▶ **Directions for this task**
All entries must be set down once more, precisely as given.

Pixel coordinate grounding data
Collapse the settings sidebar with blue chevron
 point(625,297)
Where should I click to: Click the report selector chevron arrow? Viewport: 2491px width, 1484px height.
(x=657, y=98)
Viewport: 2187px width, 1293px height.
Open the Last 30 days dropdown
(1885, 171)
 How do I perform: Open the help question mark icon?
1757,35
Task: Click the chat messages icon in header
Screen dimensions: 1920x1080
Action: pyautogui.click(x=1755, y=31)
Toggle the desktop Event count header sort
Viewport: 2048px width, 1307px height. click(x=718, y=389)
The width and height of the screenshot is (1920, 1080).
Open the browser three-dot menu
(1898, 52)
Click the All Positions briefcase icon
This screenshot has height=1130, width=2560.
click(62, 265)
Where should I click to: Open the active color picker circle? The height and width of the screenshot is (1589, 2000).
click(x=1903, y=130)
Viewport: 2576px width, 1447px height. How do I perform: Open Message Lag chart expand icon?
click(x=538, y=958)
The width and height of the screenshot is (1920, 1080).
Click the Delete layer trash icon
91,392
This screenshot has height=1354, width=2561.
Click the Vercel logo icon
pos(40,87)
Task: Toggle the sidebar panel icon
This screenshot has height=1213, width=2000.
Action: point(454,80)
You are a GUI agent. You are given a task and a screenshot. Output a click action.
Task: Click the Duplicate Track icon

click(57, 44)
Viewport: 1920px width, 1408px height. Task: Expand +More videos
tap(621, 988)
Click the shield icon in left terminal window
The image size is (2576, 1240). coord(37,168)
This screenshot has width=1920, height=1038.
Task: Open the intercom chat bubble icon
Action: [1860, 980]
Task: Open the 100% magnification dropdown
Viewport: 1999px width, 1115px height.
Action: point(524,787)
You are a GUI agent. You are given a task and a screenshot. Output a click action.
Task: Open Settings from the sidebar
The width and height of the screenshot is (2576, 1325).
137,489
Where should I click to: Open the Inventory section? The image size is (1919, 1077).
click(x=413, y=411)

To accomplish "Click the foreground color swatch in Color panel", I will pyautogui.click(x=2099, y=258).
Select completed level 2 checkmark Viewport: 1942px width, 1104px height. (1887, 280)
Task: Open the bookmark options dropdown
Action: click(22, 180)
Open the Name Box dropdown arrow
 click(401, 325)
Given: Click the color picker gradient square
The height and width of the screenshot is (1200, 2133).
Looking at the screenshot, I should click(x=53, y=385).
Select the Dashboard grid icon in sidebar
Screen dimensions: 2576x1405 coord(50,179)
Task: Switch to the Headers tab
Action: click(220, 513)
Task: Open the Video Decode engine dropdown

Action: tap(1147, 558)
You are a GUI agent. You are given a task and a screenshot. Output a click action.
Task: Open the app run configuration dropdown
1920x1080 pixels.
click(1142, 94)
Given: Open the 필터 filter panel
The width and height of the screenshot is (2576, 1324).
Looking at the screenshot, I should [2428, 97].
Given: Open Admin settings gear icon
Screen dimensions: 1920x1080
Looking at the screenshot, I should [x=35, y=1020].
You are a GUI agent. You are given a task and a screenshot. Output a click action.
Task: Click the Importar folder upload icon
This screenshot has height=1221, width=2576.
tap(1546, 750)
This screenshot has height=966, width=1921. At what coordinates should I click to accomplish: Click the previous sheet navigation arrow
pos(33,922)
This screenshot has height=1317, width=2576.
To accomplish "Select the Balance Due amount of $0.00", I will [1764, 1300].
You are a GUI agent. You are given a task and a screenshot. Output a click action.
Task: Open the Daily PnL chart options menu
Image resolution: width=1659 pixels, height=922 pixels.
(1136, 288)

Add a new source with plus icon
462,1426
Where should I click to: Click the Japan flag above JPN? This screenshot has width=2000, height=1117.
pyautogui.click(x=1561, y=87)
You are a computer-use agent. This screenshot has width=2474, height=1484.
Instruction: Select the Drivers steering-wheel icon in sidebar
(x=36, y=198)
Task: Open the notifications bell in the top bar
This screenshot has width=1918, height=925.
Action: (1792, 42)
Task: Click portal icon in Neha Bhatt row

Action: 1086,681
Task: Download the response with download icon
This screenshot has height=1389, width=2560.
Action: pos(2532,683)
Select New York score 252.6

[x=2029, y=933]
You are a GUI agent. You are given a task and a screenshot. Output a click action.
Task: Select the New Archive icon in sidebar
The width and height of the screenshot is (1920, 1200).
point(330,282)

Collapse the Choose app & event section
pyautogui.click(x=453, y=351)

▶ **Answer space**
Collapse the settings sidebar with blue chevron
 point(625,297)
Where should I click to: Click the report selector chevron arrow? Viewport: 2491px width, 1484px height.
(x=657, y=98)
Viewport: 2187px width, 1293px height.
Open the Last 30 days dropdown
(1885, 171)
 How do I perform: Open the help question mark icon?
1757,35
Task: Click the chat messages icon in header
Screen dimensions: 1920x1080
Action: pyautogui.click(x=1755, y=31)
Toggle the desktop Event count header sort
Viewport: 2048px width, 1307px height. click(x=718, y=389)
The width and height of the screenshot is (1920, 1080).
Open the browser three-dot menu
(1898, 52)
Click the All Positions briefcase icon
This screenshot has height=1130, width=2560.
click(62, 265)
Where should I click to: Open the active color picker circle? The height and width of the screenshot is (1589, 2000).
click(x=1903, y=130)
Viewport: 2576px width, 1447px height. How do I perform: Open Message Lag chart expand icon?
click(x=538, y=958)
The width and height of the screenshot is (1920, 1080).
Click the Delete layer trash icon
91,392
This screenshot has height=1354, width=2561.
Click the Vercel logo icon
pos(40,87)
Task: Toggle the sidebar panel icon
This screenshot has height=1213, width=2000.
Action: point(454,80)
You are a GUI agent. You are given a task and a screenshot. Output a click action.
Task: Click the Duplicate Track icon

click(57, 44)
Viewport: 1920px width, 1408px height. Task: Expand +More videos
tap(621, 988)
Click the shield icon in left terminal window
The image size is (2576, 1240). coord(37,168)
This screenshot has width=1920, height=1038.
Task: Open the intercom chat bubble icon
Action: [1860, 980]
Task: Open the 100% magnification dropdown
Viewport: 1999px width, 1115px height.
Action: point(524,787)
You are a GUI agent. You are given a task and a screenshot. Output a click action.
Task: Open Settings from the sidebar
The width and height of the screenshot is (2576, 1325).
137,489
Where should I click to: Open the Inventory section? The image size is (1919, 1077).
click(x=413, y=411)

To accomplish "Click the foreground color swatch in Color panel", I will pyautogui.click(x=2099, y=258).
Select completed level 2 checkmark Viewport: 1942px width, 1104px height. (1887, 280)
Task: Open the bookmark options dropdown
Action: click(22, 180)
Open the Name Box dropdown arrow
 click(401, 325)
Given: Click the color picker gradient square
The height and width of the screenshot is (1200, 2133).
Looking at the screenshot, I should click(x=53, y=385).
Select the Dashboard grid icon in sidebar
Screen dimensions: 2576x1405 coord(50,179)
Task: Switch to the Headers tab
Action: click(220, 513)
Task: Open the Video Decode engine dropdown

Action: tap(1147, 558)
You are a GUI agent. You are given a task and a screenshot. Output a click action.
Task: Open the app run configuration dropdown
1920x1080 pixels.
click(1142, 94)
Given: Open the 필터 filter panel
The width and height of the screenshot is (2576, 1324).
Looking at the screenshot, I should [2428, 97].
Given: Open Admin settings gear icon
Screen dimensions: 1920x1080
Looking at the screenshot, I should [x=35, y=1020].
You are a GUI agent. You are given a task and a screenshot. Output a click action.
Task: Click the Importar folder upload icon
This screenshot has height=1221, width=2576.
tap(1546, 750)
This screenshot has height=966, width=1921. At what coordinates should I click to accomplish: Click the previous sheet navigation arrow
pos(33,922)
This screenshot has height=1317, width=2576.
To accomplish "Select the Balance Due amount of $0.00", I will [1764, 1300].
You are a GUI agent. You are given a task and a screenshot. Output a click action.
Task: Open the Daily PnL chart options menu
Image resolution: width=1659 pixels, height=922 pixels.
(1136, 288)

Add a new source with plus icon
462,1426
Where should I click to: Click the Japan flag above JPN? This screenshot has width=2000, height=1117.
pyautogui.click(x=1561, y=87)
You are a computer-use agent. This screenshot has width=2474, height=1484.
Instruction: Select the Drivers steering-wheel icon in sidebar
(x=36, y=198)
Task: Open the notifications bell in the top bar
This screenshot has width=1918, height=925.
Action: (1792, 42)
Task: Click portal icon in Neha Bhatt row

Action: 1086,681
Task: Download the response with download icon
This screenshot has height=1389, width=2560.
Action: pos(2532,683)
Select New York score 252.6

[x=2029, y=933]
You are a GUI agent. You are given a task and a screenshot. Output a click action.
Task: Select the New Archive icon in sidebar
The width and height of the screenshot is (1920, 1200).
point(330,282)

Collapse the Choose app & event section
pyautogui.click(x=453, y=351)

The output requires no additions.